§ **Passage provided**:
==================================================

So, if I am reading things correctly, today is World Peace day. I'm sure people are out there now, holding shindigs and such in order to celebrate and try and invoke the spirit of World Peace.

Personally, I can't say I'm a fan.

Don't get me wrong, I like peace, to an extent. I admit I like not constantly having to fight (at least not physically, mentally on the other hand). But my biggest problem with World Peace is that it isn't natural. It is, to me, a Monotheistic Ideal, where the world exists at "peace" (this peace normally being a state of being where everyone worships the same god and in the same method). Yet as a Asatruar, or even a Heathen/Pagan in general, I find it abhorrent. There are things worth fighting for. There are things worth fighting wars for. World Peace, to me, speaks or a world in which these things no longer exist, because as long as they exist, there will be battle done because of them. I worship gods and goddesses of war as much as I do the gods and goddesses of love and fertility. Often, at least in the European pantheons, these gods and goddesses cross over. Tyr and Ares were gods of war, but they also brought justice. Aphrodite, Freyja, Freyr, and Thor were gods and goddess of fertility who showed great zeal in battle. Odin and Athena were gods of wisdom and warfare. Each aspect was considered just as important as the other.

==================================================

§ **Provided material**:

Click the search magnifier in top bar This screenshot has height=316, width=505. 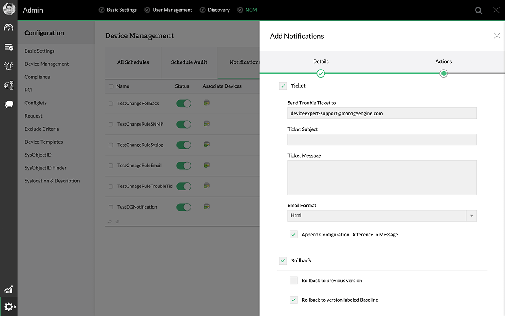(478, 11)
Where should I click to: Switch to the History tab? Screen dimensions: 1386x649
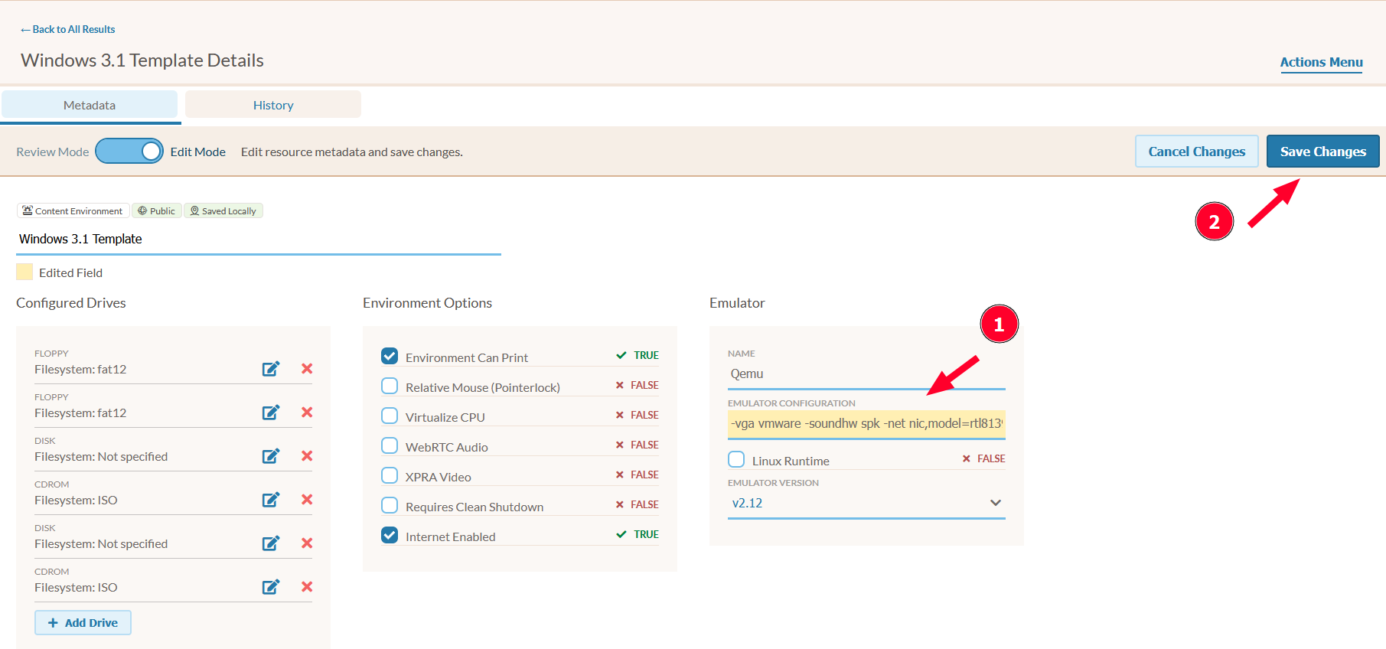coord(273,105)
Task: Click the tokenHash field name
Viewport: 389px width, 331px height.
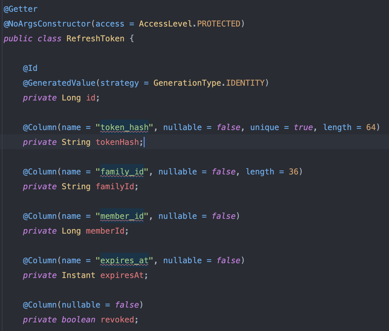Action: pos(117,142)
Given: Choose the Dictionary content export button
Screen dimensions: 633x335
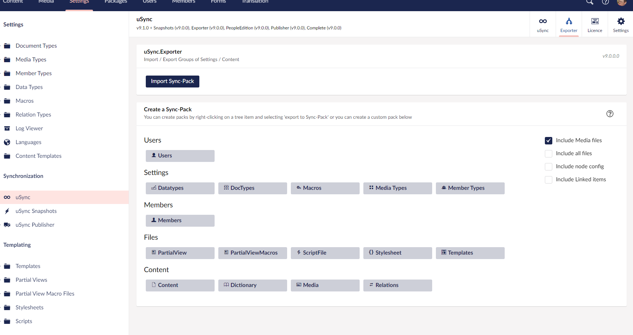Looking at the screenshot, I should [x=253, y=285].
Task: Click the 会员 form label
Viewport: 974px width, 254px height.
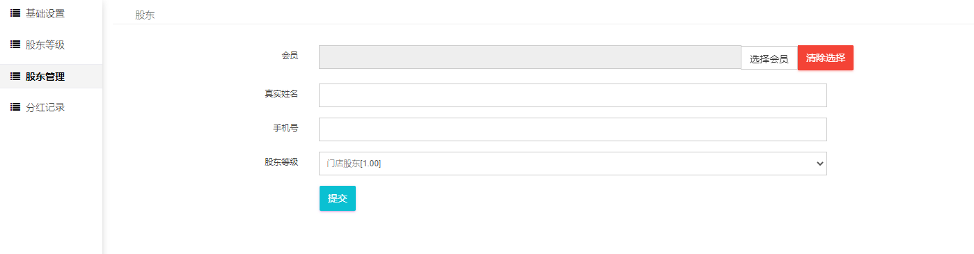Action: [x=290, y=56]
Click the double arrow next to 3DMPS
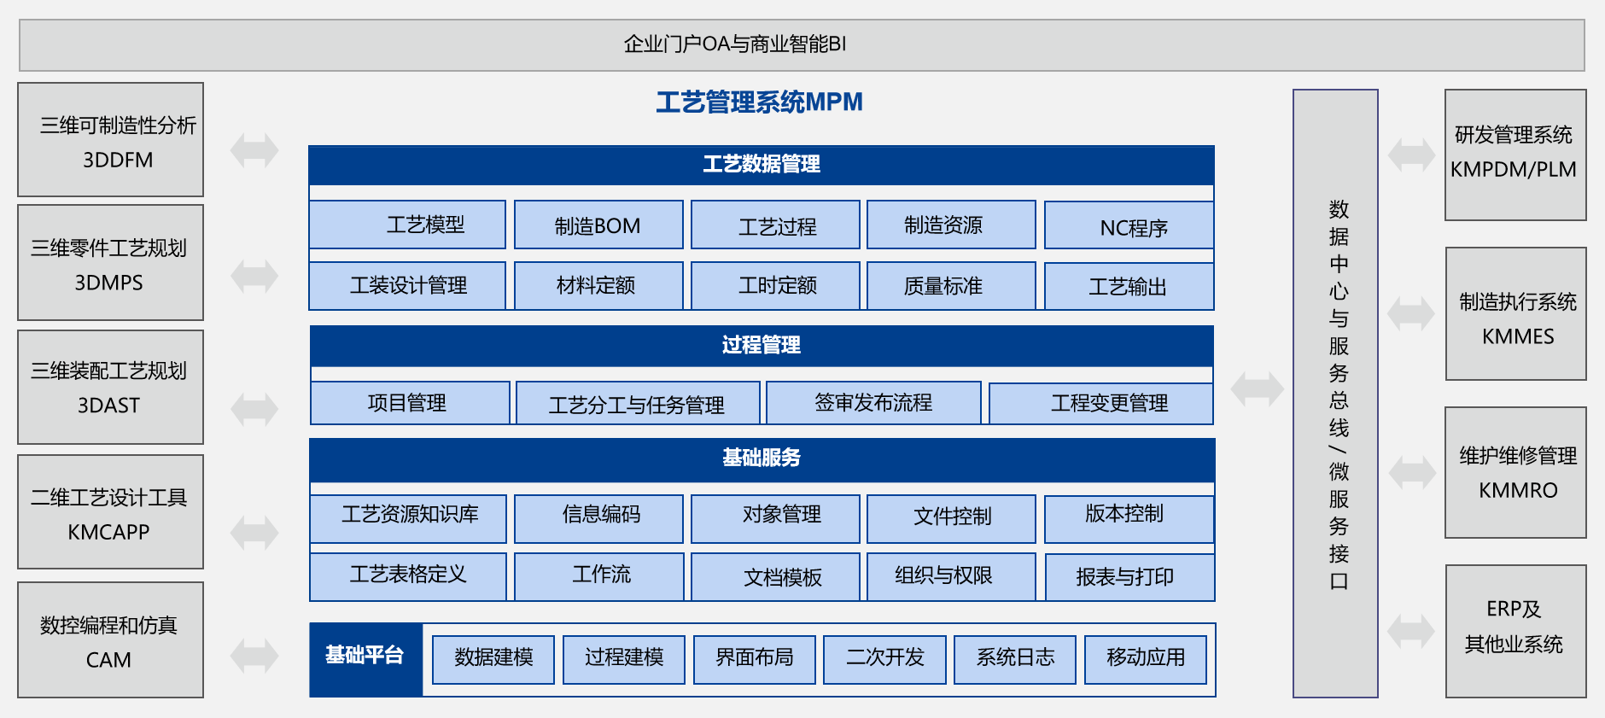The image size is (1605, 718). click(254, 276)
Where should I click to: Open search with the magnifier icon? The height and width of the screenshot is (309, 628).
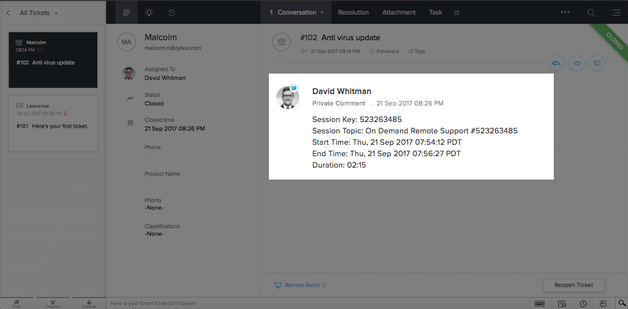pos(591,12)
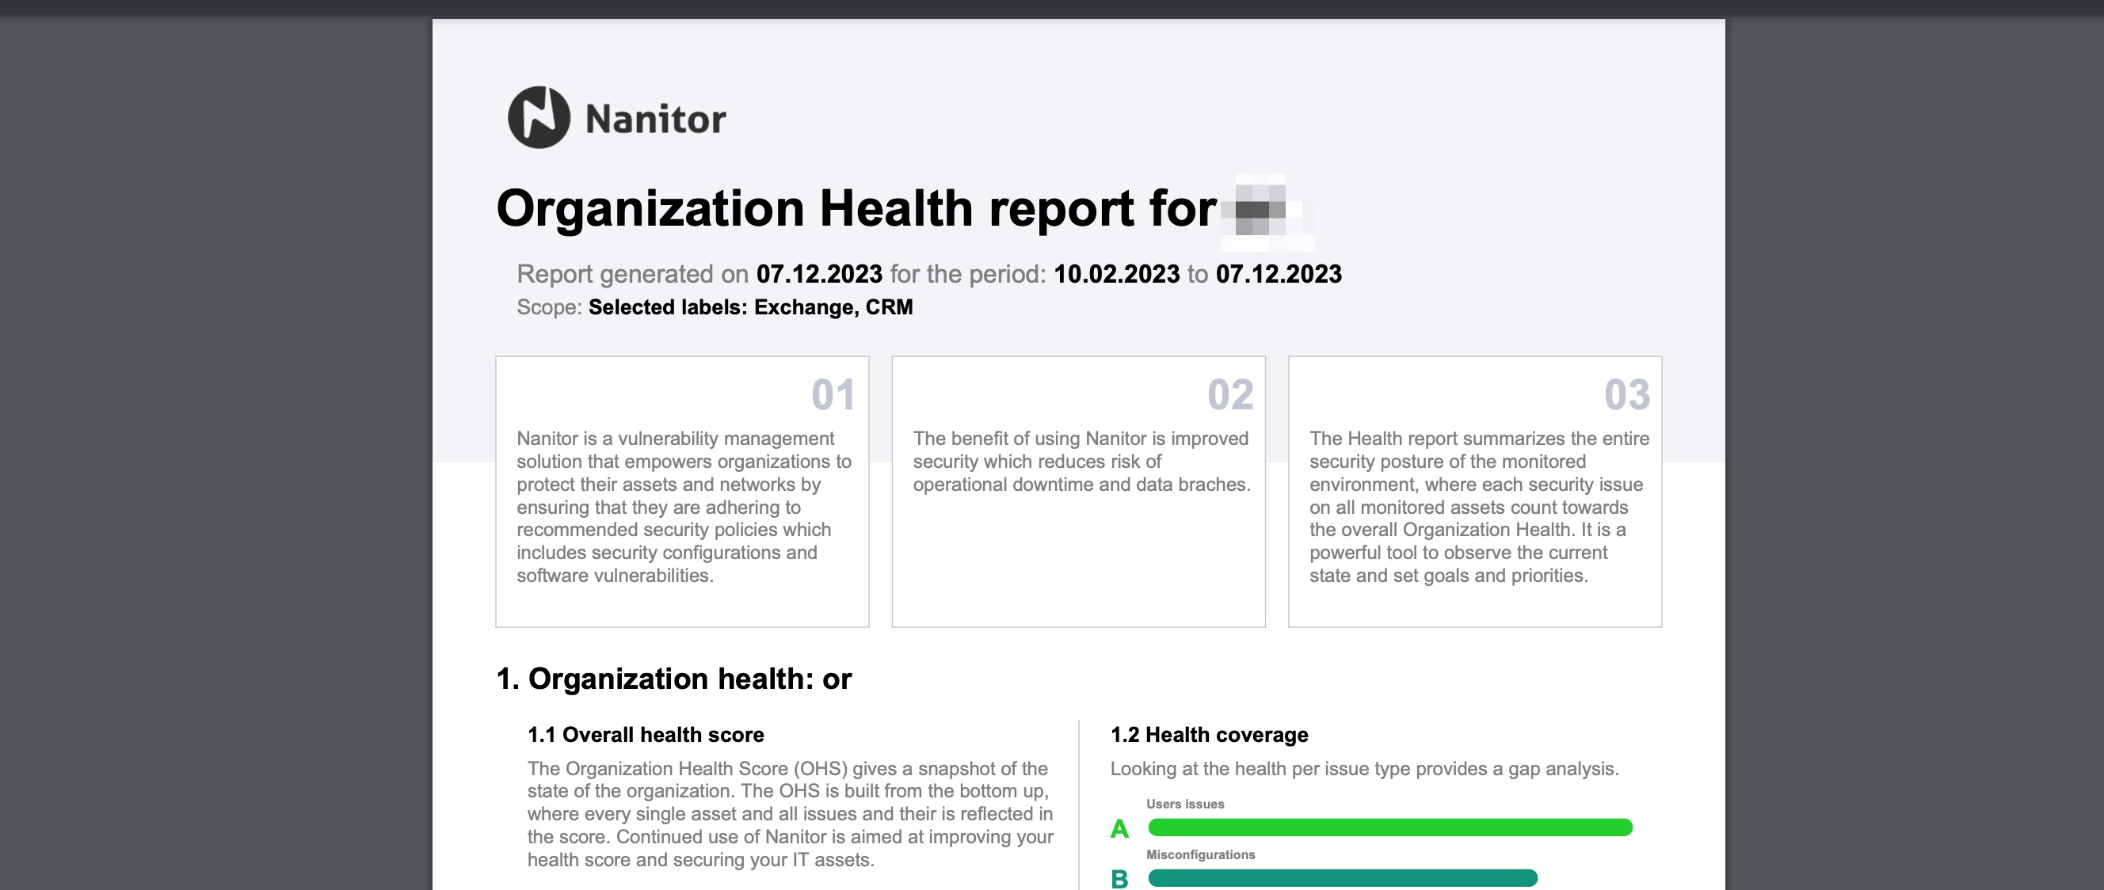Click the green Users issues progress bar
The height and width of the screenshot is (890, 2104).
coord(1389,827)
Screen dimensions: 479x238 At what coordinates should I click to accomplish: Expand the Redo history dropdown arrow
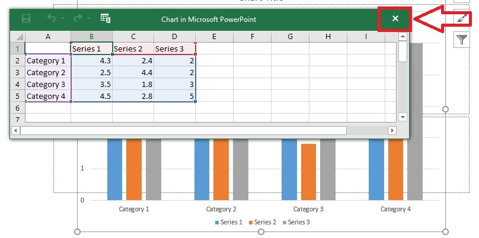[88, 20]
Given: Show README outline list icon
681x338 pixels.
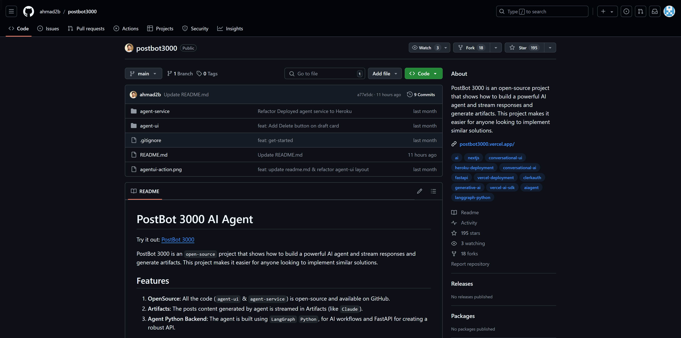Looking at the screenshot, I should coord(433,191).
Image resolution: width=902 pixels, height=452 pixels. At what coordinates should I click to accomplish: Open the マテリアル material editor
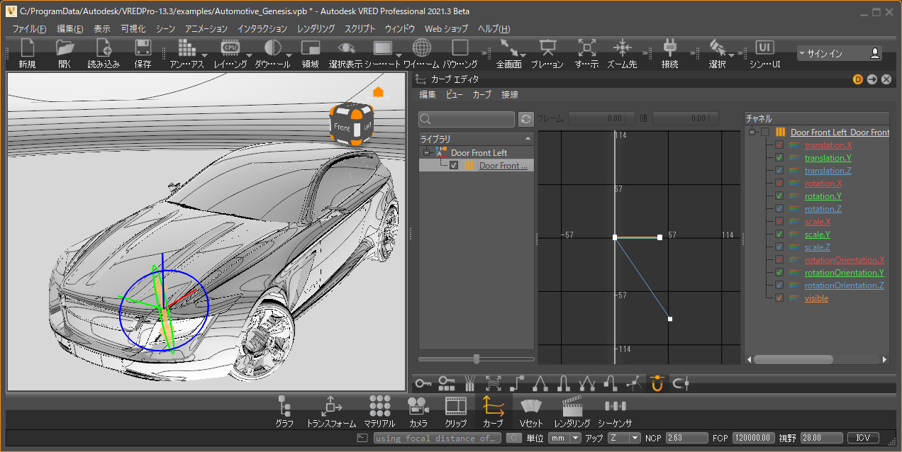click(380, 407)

==================================================

§ **Set problem**: Name every god or goddess mentioned by name in the World Peace Day passage.

§ **Output of the exercise**: Tyr, Ares, Aphrodite, Freyja, Freyr, Thor, Odin, Athena